We’ve all swooned at the adorable stories of couples who spend their whole lives together, and are just as much in love with each other in old age as they were right at beginning. But what is their secret? How do they manage to maintain, and strengthen, their love through the years? Read on to discover his 10 tips for lasting relationships:
1. Go to bed together. This doesn’t mean go have sex every single night, but rather go to bed at the same time. Happy couples resist the temptation to go to bed at different times even if one gets back up shortly after.
2. Work out your common interests. It’s fine if he loves rugby while you’re into painting, and you shouldn’t even worry if the thing you find most boring is what really gets him going. Initial passion won’t last forever, so you need to make sure there’s some substance behind your relationship.
If common interests aren’t present, happy couples develop them. Don’t minimize the importance of activities you can do together that you both enjoy. At the same time, be sure to cultivate interests of your own; this will make you more interesting and prevent you from appearing too dependent.
3. Hold hands. Next time you’re out together, make sure you’re in sync by holding one another’s hand. It’s public sign of affection and real comfort. It’s more important to be with your partner than to see the sights along the way.
4. Always trust and try to forgive. Obviously this depends on the severity of your disagreement, but as a general rule it’s key to make trusting and forgiving, rather than distrusting and begrudging your default setting after an argument.
5. Focus on what they do right, not what they do wrong. Positive reinforcement is an age-old concept used with children and even the training of animals. But it’s still important for fully grown adults too. So compliment your partner when they deserve it and try not to look for things they do wrong. You can always find something.
But that works both ways; “If you look for what he or she does right, you can always find something too. It all depends on what you want to look for. Happy couples accentuate the positive.”
6. Don’t forget to hug. Hug your partner every single day (if circumstance allows). Our skin has a memory of ‘good touch’ (loved), ‘bad touch’ (abused), and ‘no touch’ (neglected).
7. Say “I love you” and “have a good day” every morning. Seems obvious, but it’s an important one. Saying something caring like that first thing will set the other up for their day. It’s a great way to buy some patience and tolerance as each partner sets out each day to battle traffic jams, long lines, and other annoyances.

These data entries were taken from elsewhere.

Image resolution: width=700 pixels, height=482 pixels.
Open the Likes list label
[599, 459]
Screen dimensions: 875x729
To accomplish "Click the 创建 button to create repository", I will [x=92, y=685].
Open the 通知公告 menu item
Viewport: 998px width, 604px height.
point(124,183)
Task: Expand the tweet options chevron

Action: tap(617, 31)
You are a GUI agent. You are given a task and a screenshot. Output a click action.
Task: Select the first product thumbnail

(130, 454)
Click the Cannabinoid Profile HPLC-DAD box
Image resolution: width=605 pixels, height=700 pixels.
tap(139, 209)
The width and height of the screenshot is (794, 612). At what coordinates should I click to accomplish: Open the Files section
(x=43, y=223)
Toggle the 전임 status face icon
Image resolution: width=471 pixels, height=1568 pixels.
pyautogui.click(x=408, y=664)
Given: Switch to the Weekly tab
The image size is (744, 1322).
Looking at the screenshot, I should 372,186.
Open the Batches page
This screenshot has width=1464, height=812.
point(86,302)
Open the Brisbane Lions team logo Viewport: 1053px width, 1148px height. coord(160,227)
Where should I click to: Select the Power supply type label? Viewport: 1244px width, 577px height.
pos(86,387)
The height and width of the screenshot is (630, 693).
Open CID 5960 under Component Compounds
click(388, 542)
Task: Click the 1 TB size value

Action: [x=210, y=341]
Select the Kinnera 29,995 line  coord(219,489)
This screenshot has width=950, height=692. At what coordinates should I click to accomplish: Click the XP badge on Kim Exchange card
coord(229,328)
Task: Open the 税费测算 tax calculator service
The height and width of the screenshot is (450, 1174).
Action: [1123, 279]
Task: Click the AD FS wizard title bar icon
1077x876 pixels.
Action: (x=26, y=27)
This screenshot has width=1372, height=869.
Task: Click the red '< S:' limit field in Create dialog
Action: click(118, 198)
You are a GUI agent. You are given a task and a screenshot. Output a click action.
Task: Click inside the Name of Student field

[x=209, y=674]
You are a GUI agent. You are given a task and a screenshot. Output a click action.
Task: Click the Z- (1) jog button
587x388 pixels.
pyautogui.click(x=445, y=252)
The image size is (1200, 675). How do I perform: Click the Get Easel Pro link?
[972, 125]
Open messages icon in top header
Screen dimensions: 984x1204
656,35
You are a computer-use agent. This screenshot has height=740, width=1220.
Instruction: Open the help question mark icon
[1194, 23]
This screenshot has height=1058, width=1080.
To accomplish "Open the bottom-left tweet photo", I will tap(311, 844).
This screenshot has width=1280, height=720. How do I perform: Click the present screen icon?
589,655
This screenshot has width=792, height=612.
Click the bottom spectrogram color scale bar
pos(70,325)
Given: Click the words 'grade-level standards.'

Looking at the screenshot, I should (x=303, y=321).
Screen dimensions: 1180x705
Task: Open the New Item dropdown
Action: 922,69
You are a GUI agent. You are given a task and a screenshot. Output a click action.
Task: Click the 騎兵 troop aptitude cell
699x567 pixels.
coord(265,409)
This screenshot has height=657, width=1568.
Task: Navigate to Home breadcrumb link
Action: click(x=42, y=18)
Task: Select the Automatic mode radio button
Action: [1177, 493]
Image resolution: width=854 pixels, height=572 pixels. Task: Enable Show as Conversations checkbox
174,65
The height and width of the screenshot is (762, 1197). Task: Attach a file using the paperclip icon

8. Say good night, every night. Never go to bed on an argument. Even the gesture of saying good night tells your partner that, regardless of how upset you are with him or her, you still want to be in the relationship. It says that what you and your partner have is bigger than any single upsetting incident.
9. Check in with them throughout the day. Calling your partner to see how their day is going is a great way to adjust expectations so that you’re more in sync when you connect after work. So if your other half has had a nightmare of a day, you know what to expect.
10. Be proud to be seen together. A display of tenderness in public is important. It’s not showing off, but rather just saying that they belong with each other. And that’s quite nice.